E-bikes are the fastest-growing segment of bicycle sales in the United States. During the last 12 months, e-bike unit sales jumped 112 percent.* Ridership and engagement is increasing, and people across most demographics are using e-bikes to replace motor vehicle trips or augment existing bicycle trips.
But growth in e-bike sales and usage is under threat. On June 15, the Trump administration released a list of products imported from China that they’re considering for a 25 percent tariff increase. E-bikes are included on this list, as most e-bikes sold in the U.S. are manufactured in China.
What does this mean for people who bike and the bicycle industry?
If imposed, a 25 percent tariff increase would likely lead to higher retail prices for e-bike purchasers. For example, an entry-level e-bike retails for $1,500. A 25 percent tariff could produce a $375 price increase, which may push many potential purchasers out of the market. The burden is even heavier for high-end e-bikes, which could face up to a $2,000 price jump as a result of the increased tariff.
What can be done to prevent this 25 percent tariff?
The administration and Congress need to hear from everyone affected by these tariffs—e-bike manufacturers, retailers and riders. PeopleForBikes and its allies in the bike industry will voice opposition to the increased tariffs; we ask you to join us in taking action by using the links below.
Updated 7/11: This week, the administration released a new proposal that would increase the tariff on nearly every other bicycle, component and accessory imported from China by 10 percent. If approved, these significant tax increases will affect every level of our industry’s supply chain, from manufacturers to dealers and, ultimately, customers. Stay tuned for additional information on these tariffs and instructions on how you can take action.

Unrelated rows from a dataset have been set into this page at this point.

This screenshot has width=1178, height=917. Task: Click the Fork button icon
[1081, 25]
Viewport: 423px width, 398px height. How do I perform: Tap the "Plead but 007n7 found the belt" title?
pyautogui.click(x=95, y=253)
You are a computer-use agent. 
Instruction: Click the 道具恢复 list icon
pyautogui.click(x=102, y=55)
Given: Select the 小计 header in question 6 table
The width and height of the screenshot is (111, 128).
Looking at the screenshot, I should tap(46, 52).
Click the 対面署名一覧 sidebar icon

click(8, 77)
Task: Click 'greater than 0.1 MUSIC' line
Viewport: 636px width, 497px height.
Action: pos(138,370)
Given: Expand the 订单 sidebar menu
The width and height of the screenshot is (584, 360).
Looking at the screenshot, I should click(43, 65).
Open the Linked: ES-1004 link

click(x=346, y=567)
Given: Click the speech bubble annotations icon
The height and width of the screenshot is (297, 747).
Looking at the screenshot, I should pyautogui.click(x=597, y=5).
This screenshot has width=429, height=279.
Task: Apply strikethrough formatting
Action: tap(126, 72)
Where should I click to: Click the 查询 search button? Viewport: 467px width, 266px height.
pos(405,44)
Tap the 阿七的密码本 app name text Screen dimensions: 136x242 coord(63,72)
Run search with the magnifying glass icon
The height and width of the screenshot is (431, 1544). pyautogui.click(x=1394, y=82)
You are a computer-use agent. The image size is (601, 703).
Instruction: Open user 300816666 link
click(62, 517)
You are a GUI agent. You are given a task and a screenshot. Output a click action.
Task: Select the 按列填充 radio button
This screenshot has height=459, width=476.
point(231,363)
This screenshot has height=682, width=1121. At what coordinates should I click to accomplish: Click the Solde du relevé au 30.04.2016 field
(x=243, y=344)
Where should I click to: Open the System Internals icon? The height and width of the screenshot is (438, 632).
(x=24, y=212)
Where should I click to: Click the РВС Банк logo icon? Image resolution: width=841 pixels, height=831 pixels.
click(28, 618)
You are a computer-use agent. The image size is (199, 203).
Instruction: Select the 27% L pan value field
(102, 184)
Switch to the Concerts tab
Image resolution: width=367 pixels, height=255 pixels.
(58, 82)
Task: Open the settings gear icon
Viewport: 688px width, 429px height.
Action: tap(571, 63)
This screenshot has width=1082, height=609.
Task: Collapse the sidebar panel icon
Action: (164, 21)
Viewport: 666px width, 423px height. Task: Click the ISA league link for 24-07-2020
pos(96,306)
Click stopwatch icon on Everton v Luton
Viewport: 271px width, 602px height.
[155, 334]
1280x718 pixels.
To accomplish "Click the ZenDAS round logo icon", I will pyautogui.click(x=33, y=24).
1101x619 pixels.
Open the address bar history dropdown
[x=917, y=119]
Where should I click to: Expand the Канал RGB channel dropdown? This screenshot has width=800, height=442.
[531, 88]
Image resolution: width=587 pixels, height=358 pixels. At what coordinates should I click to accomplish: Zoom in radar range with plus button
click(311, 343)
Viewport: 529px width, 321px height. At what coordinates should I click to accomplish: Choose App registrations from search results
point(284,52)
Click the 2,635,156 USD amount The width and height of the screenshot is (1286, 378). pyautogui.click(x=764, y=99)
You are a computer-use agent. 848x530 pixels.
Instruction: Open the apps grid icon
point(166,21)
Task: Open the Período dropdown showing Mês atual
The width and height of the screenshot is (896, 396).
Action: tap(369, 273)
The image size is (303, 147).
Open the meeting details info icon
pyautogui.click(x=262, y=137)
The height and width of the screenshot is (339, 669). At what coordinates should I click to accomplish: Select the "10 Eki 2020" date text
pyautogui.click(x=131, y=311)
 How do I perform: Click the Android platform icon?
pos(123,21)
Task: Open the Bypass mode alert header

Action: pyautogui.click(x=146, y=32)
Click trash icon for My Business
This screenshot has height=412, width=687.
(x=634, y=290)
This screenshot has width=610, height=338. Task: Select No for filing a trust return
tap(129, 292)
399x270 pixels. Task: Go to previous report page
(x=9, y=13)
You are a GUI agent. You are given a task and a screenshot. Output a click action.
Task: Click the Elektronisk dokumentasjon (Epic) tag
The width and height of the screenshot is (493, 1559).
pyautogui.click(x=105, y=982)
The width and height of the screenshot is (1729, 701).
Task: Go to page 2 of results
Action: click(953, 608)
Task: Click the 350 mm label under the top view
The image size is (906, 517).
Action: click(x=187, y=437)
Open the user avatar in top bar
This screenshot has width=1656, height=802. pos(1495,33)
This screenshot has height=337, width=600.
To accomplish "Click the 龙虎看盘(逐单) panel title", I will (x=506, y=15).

Updated 8/2: On Tuesday, the administration announced that they are considering increasing the proposed tariff on bicycles, components and accessories to 25 percent. The proposal includes items like chains, rims, spokes, pedal, breaks — even helmets. If implemented, this tariff could increase duties on the bike industry by an estimated $250 million, resulting in higher costs for retailers, suppliers and customers.